Scaling out Single INstance Openfire Server, only used for sending notifications

Dear All,

We have a system which needs to send notifications to end users. To accomplish this we have created desktop clients which are installed at users end, and connect to a Openfire Server. Our Application Server manages a pool of admin users (using Smack) connected to this server. Whenever it needs to send a notification to a given client, our app server sends it via the admin account (using Smack). So basically, we dont need any groups, rosters, chats as such. Our 1 and only requirement is sending a message (notification) to a particular user via our App Server.

For our Openfire Server :
openfire version 4.2.3
Centos 7
6 cores, 32 GB RAM. Min Heap : 4GB, max Head 12 GB

We have close to 70K users, and all of them login using the desktop client(though there is no other activity they do). Over the past couple of days we are noticing that our server will stop responding (cant open openfire login page), and we are not able to connect. We observe multiple instances of the following error:

START OF ERROR
2021.03.22 13:35:45 WARN [socket_c2s-thread-12]: org.jivesoftware.openfire.nio.ConnectionHandler - Closing connection due to exception in session: (0x00021363: nio socket, server, null => 0.0.0.0/0.0.0.0:5222)
java.io.IOException: Connection reset by peer
at sun.nio.ch.FileDispatcherImpl.read0(Native Method)
at sun.nio.ch.SocketDispatcher.read(SocketDispatcher.java:39)
at sun.nio.ch.IOUtil.readIntoNativeBuffer(IOUtil.java:223)
at sun.nio.ch.IOUtil.read(IOUtil.java:197)
at sun.nio.ch.SocketChannelImpl.read(SocketChannelImpl.java:380)
at org.apache.mina.transport.socket.nio.NioProcessor.read(NioProcessor.java:273) …
END

Once we restart openfire, things get back to normal in some time. This is causinga huge issue as this is recurring. I read a lot of literature around openfire (but sadly, all old posts), a lot of them that point to maximum 5K concurrent connections. I want to understand :

  1. What can I do to resolve this issue?
  2. Can Openfire scale to a production grade system supporting Million plus users (Given my basic requirement)
  3. If yes, how can I tune it for better performance.

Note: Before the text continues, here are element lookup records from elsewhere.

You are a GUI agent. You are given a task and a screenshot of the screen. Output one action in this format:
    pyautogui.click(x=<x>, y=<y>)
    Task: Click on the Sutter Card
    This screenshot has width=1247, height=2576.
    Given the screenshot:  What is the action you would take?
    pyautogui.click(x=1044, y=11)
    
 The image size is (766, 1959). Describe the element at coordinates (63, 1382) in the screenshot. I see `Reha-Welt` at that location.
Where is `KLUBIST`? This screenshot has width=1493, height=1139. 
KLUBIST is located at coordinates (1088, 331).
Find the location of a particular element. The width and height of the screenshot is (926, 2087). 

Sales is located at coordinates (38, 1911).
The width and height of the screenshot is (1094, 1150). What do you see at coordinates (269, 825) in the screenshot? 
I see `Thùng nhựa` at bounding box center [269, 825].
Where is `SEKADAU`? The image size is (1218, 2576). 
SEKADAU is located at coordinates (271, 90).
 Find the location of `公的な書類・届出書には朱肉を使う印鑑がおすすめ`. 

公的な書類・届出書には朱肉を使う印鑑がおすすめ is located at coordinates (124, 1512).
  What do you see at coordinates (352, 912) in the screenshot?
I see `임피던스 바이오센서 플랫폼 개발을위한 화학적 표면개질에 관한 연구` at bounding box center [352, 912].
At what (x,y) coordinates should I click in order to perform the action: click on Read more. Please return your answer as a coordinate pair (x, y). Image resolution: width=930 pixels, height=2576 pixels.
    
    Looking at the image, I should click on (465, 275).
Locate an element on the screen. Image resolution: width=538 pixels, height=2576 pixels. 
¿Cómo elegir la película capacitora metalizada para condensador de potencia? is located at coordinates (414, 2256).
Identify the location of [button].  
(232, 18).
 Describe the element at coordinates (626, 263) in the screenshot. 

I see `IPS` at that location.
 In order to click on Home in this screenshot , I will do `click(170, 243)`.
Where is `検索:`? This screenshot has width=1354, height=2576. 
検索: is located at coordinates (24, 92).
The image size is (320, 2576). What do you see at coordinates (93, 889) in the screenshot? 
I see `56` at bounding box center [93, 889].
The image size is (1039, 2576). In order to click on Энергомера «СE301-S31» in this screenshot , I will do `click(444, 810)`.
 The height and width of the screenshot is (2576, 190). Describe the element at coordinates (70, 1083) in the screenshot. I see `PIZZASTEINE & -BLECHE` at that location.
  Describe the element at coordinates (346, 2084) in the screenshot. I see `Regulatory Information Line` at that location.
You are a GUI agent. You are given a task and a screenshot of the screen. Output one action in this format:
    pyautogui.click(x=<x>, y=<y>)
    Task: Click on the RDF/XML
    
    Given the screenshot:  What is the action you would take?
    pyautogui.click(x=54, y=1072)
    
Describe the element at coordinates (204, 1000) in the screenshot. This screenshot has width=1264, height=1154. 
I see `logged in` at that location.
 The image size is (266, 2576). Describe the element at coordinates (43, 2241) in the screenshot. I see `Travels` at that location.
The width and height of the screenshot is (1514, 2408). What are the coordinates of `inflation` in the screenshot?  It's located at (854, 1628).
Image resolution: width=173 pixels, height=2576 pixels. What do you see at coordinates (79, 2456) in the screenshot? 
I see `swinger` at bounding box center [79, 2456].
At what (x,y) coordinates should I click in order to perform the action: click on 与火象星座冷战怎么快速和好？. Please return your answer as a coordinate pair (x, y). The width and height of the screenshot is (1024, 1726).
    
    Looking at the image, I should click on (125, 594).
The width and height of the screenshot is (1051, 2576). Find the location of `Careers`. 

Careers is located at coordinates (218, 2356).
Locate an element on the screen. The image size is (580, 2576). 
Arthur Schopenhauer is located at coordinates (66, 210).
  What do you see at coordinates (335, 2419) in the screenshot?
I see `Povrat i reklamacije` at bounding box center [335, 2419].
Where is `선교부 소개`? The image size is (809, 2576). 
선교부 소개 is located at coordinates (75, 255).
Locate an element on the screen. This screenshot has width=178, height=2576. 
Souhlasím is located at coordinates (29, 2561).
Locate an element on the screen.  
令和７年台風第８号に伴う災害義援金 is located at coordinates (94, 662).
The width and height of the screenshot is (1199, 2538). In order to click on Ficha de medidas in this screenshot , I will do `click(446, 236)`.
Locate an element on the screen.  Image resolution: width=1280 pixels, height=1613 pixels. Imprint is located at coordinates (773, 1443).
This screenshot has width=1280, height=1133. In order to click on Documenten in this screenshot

APologies if the question is missing some trivial details. I am happy to provide settings/configs detail as required.

Thanks
Abhi

Openfire 4.2.3 is rather old, it is difficult to ask for free support from here when running such an old version. If you are able to reproduce issues with the current release, you are more likely to get responses. The 5K issue is typically a Linux kernel tuning issue with not allowing more than that many TCP connections per running process. What sysctl tuning have you done for CentOS 7?

Hi akrherz,

Thanks for your prompt reply. We havent done any explicit sysctl tuning. Our ulimit (-n) is set at 100000.

1.Can you please let me know which parameters at ulimit should I be looking at.
2.Also I see that their is high consumption of RAM. I tried with 28G max heap size and its fully consumed. I am afraid it may go into Overflow soon. I can always increase memory but right now the load is of around 30k users. Are there certain processes/functionalities that I can stop in openfire so I can get some benefit.
3. Can you point me into the direction of some literature on how to scale out openfire for 100k concurrent connections (as I said earlier, my requirement is for just sending notifications)

I will also look at upgrading my server though I dont see I can do that very soon.

Many Thanks
Abhi

Greetings,

  1. ulimit -n looks good, but you have it set to 100k and are hoping to scale to 100k. It seems like you need to go higher. You may also need to look at the tcp port range to allow for more port connections too. Articles like the Linux C10M may be useful.
  2. You should take heap dumps and inspect for memory leaks. That old of openfire has issues with memory leaks and invalid cache memory size accounting. If you want support for such an old openfire, you should consider professional partners.
  3. Searching around in this forum is about the best there is to offer. Openfire is not really well known for scaling well, unlike ejabberd or some other XMPP servers. It can be done, but you have to understand how Java works for things like memory GC.

To add to what @akrherz said:

  • for the use-case that you’re describing, the hardware should suffice.
  • the high memory usage is something that I’d advise you to look into, as that seems out-of-place. Memory inspection, as what was already suggested, seems like a good first thing to do.
  • the error that you’re showing is most likely caused by a client dropping the connection, without nicely logging off (send a </stream:stream> element). It is probably benign.
  • for concurrent connections over many tens-of-thousands, look at clustering solutions, as offered by the Hazelcast plugin.